To regenerate regcharclass.h, run this script from perl-root. No arguments are necessary.

Using WHATEVER as an example the following macros will be produced:

is_WHATEVER(s,is_utf8)
is_WHATEVER_safe(s,e,is_utf8)

Do a lookup as appropriate based on the is_utf8 flag. When possible comparisons involving octect<128 are done before checking the is_utf8 flag, hopefully saving time.

is_WHATEVER_utf8(s)
is_WHATEVER_utf8_safe(s,e)

Do a lookup assuming the string is encoded in (normalized) UTF8.

is_WHATEVER_latin1(s)
is_WHATEVER_latin1_safe(s,e)

Do a lookup assuming the string is encoded in latin-1 (aka plan octets).

is_WHATEVER_cp(cp)

Check to see if the string matches a given codepoint (hypotethically a U32).
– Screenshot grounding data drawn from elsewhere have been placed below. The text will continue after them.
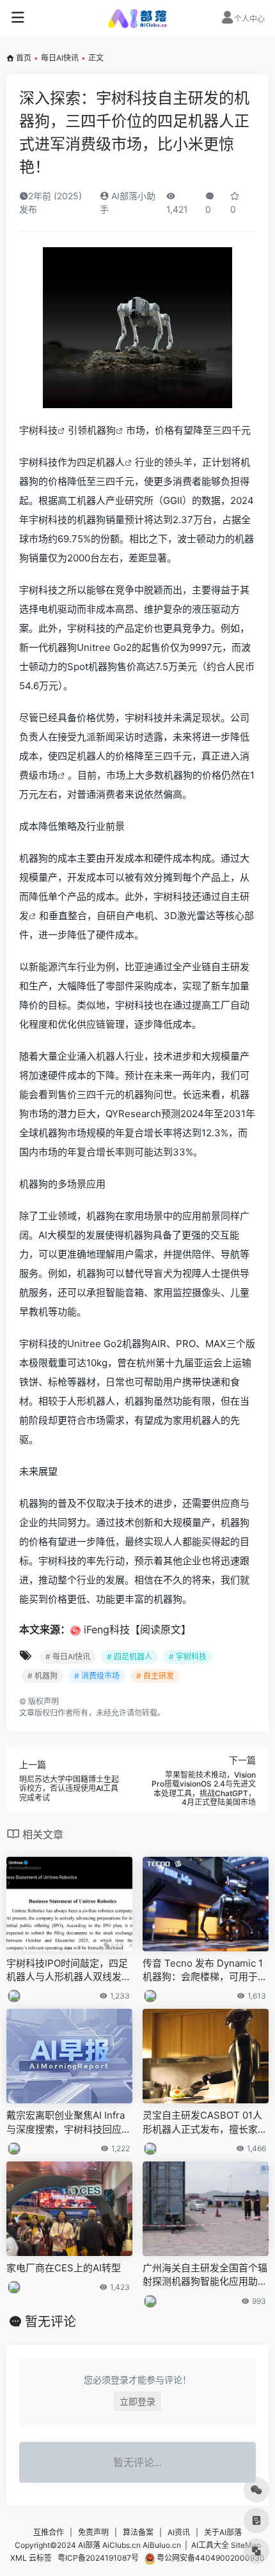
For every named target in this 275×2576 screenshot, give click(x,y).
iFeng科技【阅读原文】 (137, 1629)
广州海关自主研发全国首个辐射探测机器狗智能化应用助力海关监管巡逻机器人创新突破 (205, 2275)
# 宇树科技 (188, 1656)
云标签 (40, 2558)
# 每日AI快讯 (67, 1656)
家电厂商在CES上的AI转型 (63, 2268)
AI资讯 (179, 2532)
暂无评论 (50, 2321)
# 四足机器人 (129, 1656)
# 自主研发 (155, 1675)
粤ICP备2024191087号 (98, 2558)
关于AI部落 (223, 2532)
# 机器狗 (43, 1675)
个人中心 (249, 19)
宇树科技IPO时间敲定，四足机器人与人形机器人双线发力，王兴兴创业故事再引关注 (68, 1970)
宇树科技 (38, 430)
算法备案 (138, 2532)
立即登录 (137, 2401)
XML (18, 2558)
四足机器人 (101, 462)
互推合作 (48, 2532)
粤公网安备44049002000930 (210, 2558)
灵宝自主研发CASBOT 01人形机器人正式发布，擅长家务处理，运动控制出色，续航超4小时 (205, 2122)
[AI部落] (137, 17)
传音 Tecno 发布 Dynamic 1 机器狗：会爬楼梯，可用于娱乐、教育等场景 (205, 1970)
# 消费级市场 (97, 1675)
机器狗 (101, 430)
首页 (23, 58)
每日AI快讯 (60, 58)
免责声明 (93, 2532)
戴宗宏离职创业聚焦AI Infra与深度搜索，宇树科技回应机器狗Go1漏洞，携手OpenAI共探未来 (68, 2122)
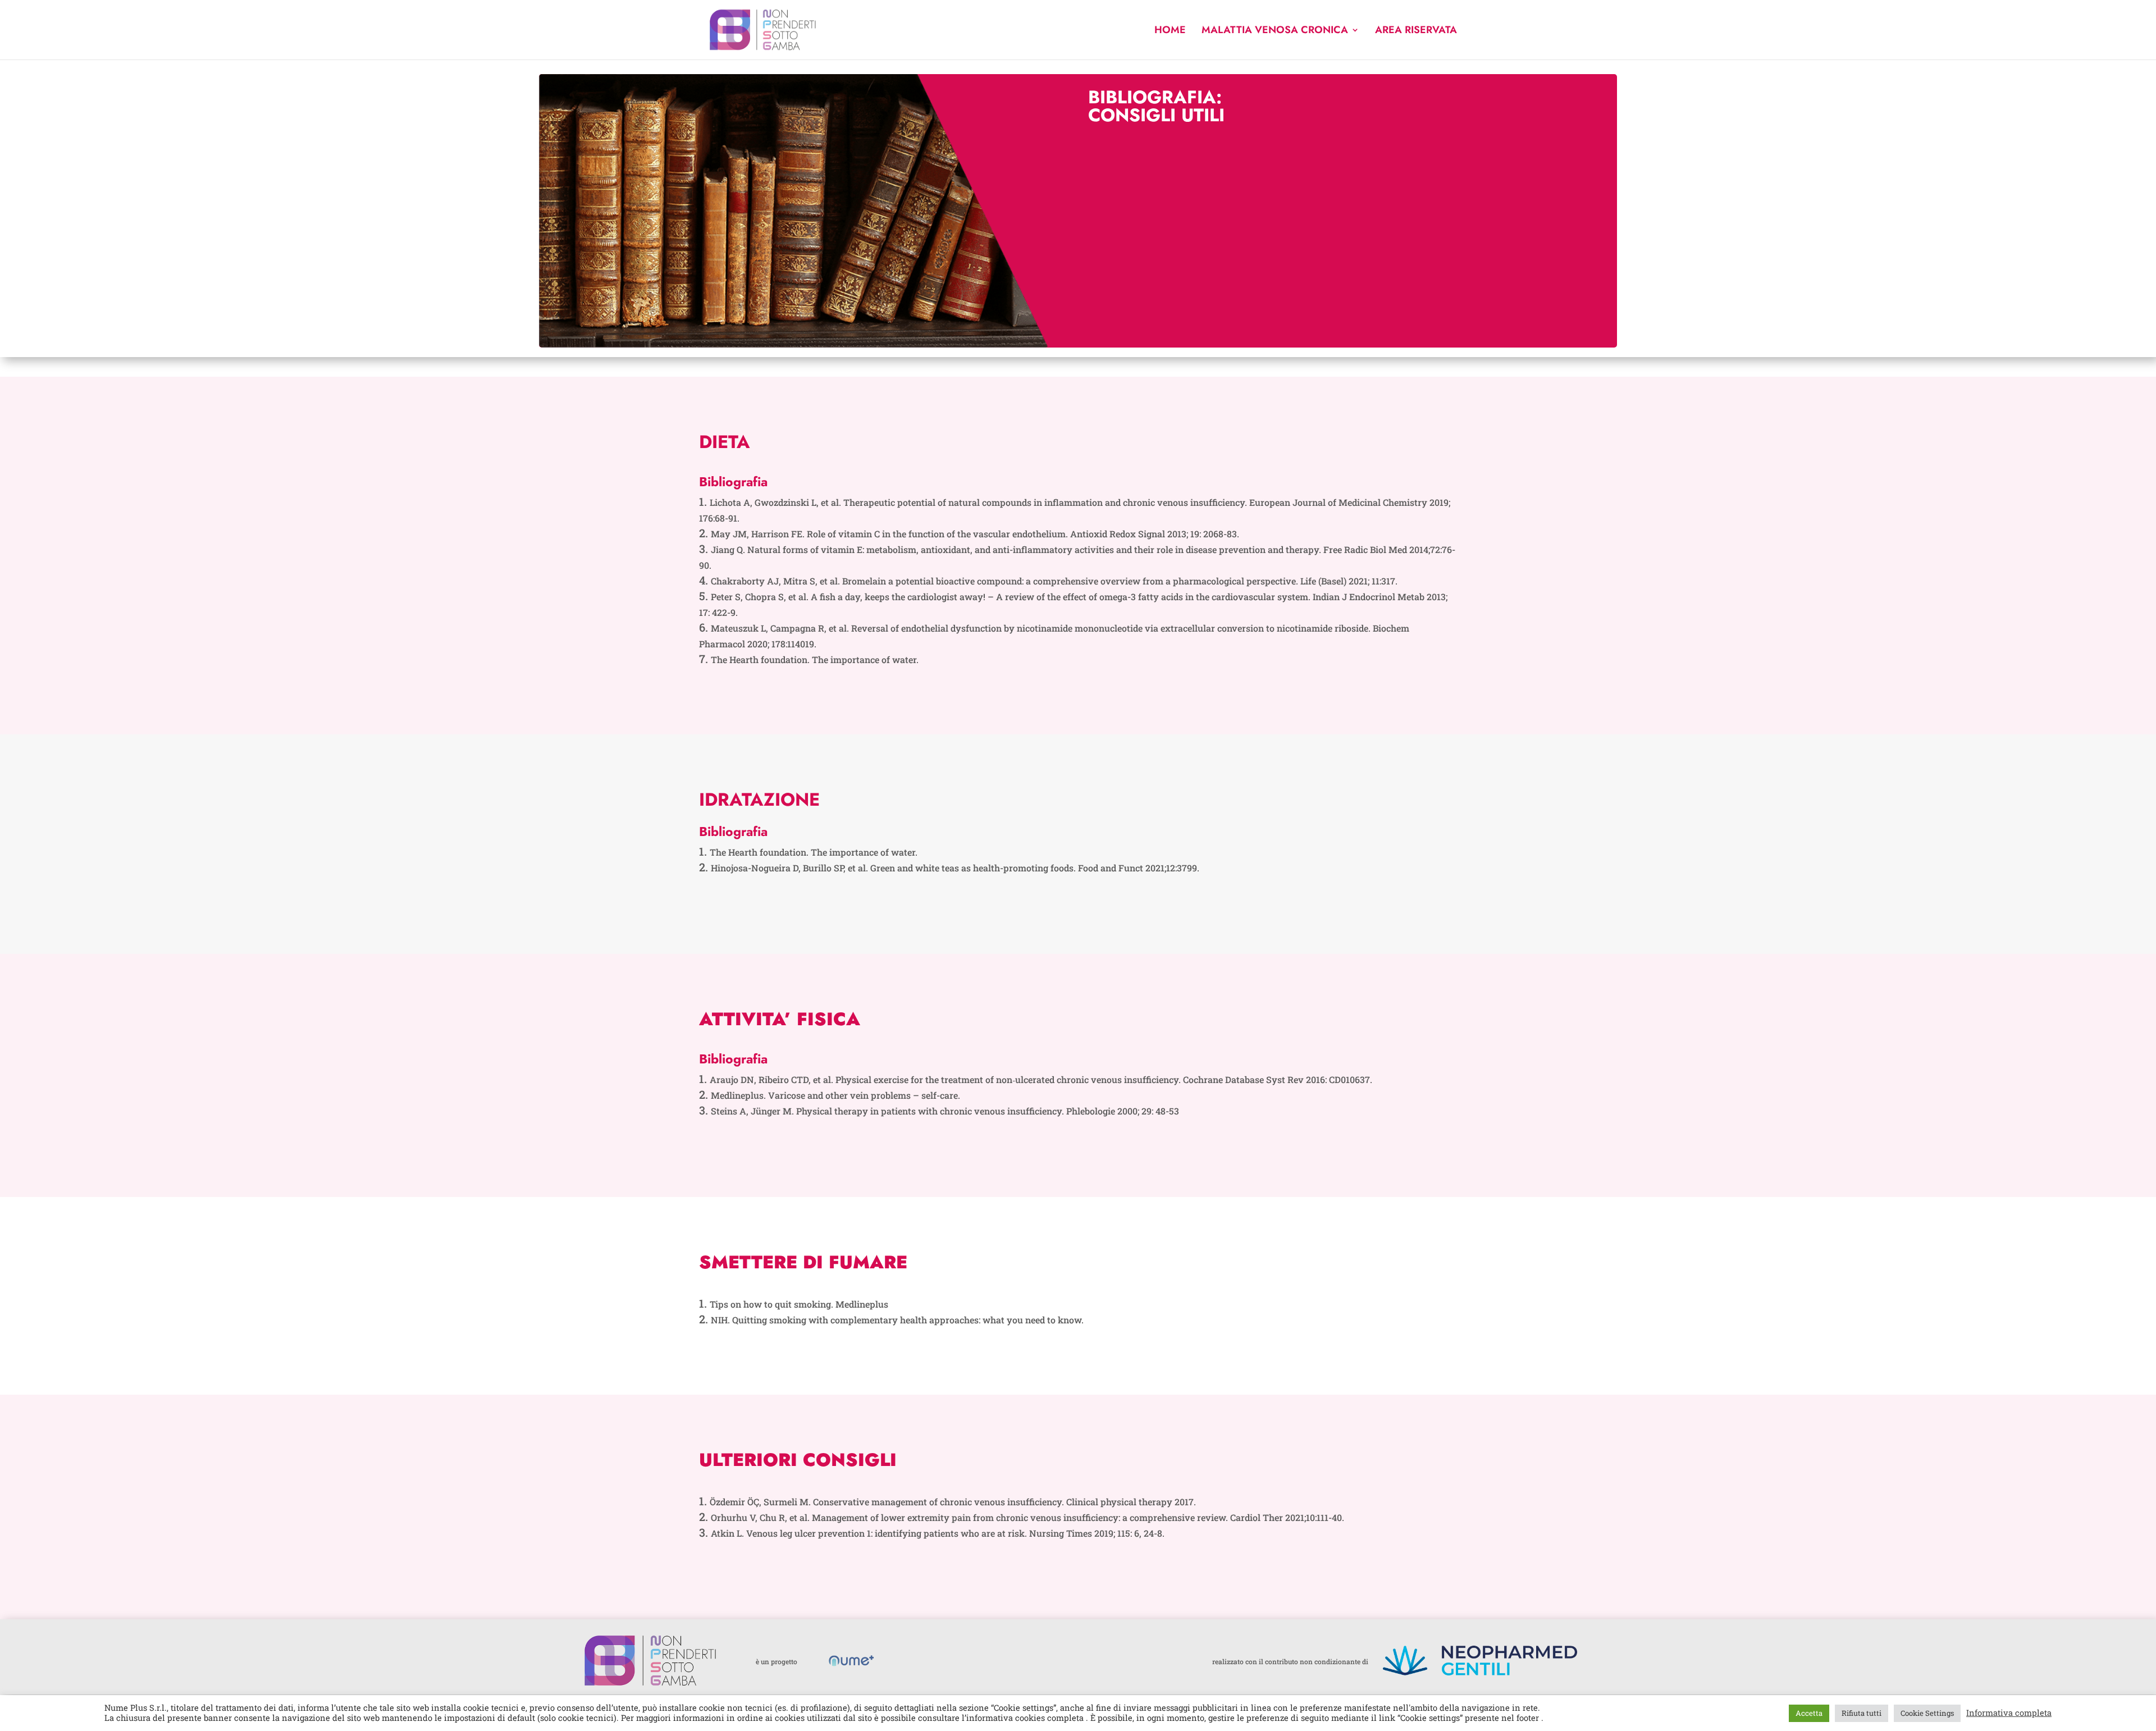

The condition is constructed as as to "break out" as early as possible if the codepoint is out of range of the condition.

IOW:

  (cp==X || (cp>X && (cp==Y || (cp>Y && ...))))

Thus if the character is X+1 only two comparisons will be done. Making matching lookups slower, but non-matching faster.

Additionally it is possible to generate what_ variants that return the codepoint read instead of the number of octets read, this can be done by suffixing '-cp' to the type description.

CODE FORMAT

perltidy -st -bt=1 -bbt=0 -pt=0 -sbt=1 -ce -nwls== "%f"

AUTHOR

Author: Yves Orton (demerphq) 2007

BUGS

No tests directly here (although the regex engine will fail tests if this code is broken). Insufficient documentation and no Getopts handler for using the module as a script.

LICENSE

You may distribute under the terms of either the GNU General Public License or the Artistic License, as specified in the README file.